The long-awaited appeal in Cam v Belsner concerning what and how solicitors can charge their clients started and then stopped abruptly this week. Despite being foreshadowed in the appellant’s Grounds of Appeal and Skelton Argument, it became clear during the hearing that that the question raised – whether a retainer (CFA) entered into in an RTA claim that settled in the portal was a contentious or non-contentious agreement – deserved more scrutiny by the Court of Appeal than the time allotted, resulting in the appeal being adjourned to dates tbc (but this side of summer). The proper categorisation of the solicitor’s retainer is critical because of the differing approaches to charging clients.
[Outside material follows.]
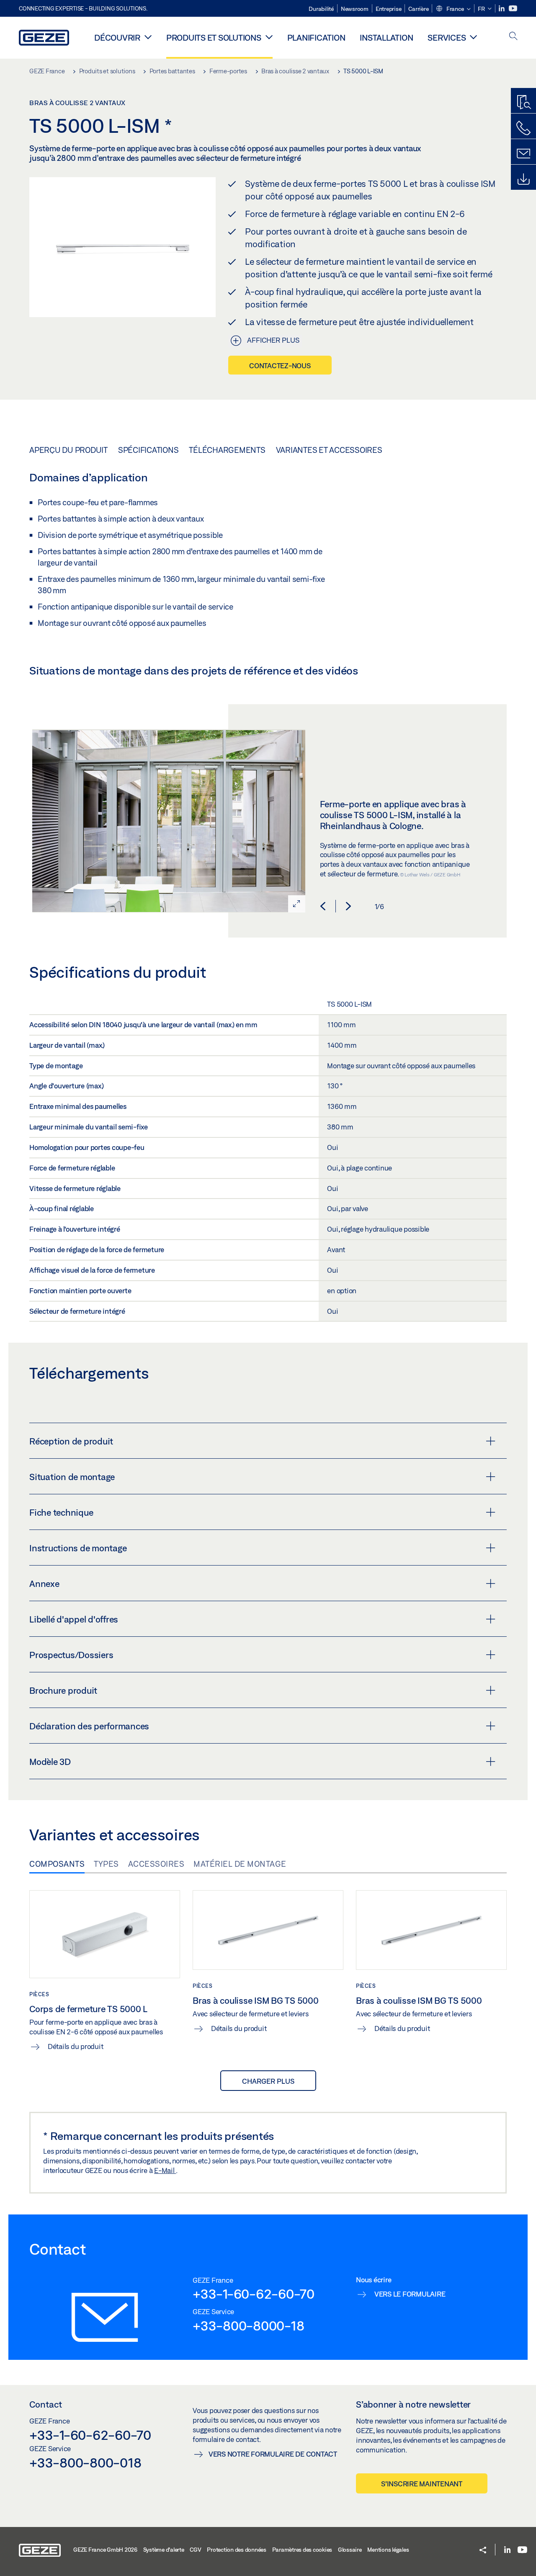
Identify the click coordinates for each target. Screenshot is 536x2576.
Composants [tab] (57, 1863)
It seems that the bench somewhat belatedly realised that the questions posed by the appellant (a) were far from straightforward (b) their determination could affect tens of thousands of claims a year and (c) turned on the problematic interaction of part III of the Solicitors Act 1974 (which defines contentious and non-contentious work) with fixed costs rules drafted some 35 years later.
These are issues of significant importance to the legal profession generally and to claimant solicitors in particular. The precise basis on which a client can be charged, the status of CFAs and the interaction with the Pre-Action Protocols (such as the one applying to RTA portal claims) are of renewed relevance given the imminent extension by the MoJ of fixed recoverable costs to claims up to £100,000 in value and the ongoing exploration of alternative funding agreements such as Damages-Based Agreements.
Predicting the outcome of any particular claim is never a terribly wise move. That said, I’m confident that this case – however it is decided – will add further weight to the call for a root and branch review of the Solicitors Act to make it more compatible with modern litigation practice and client retainers.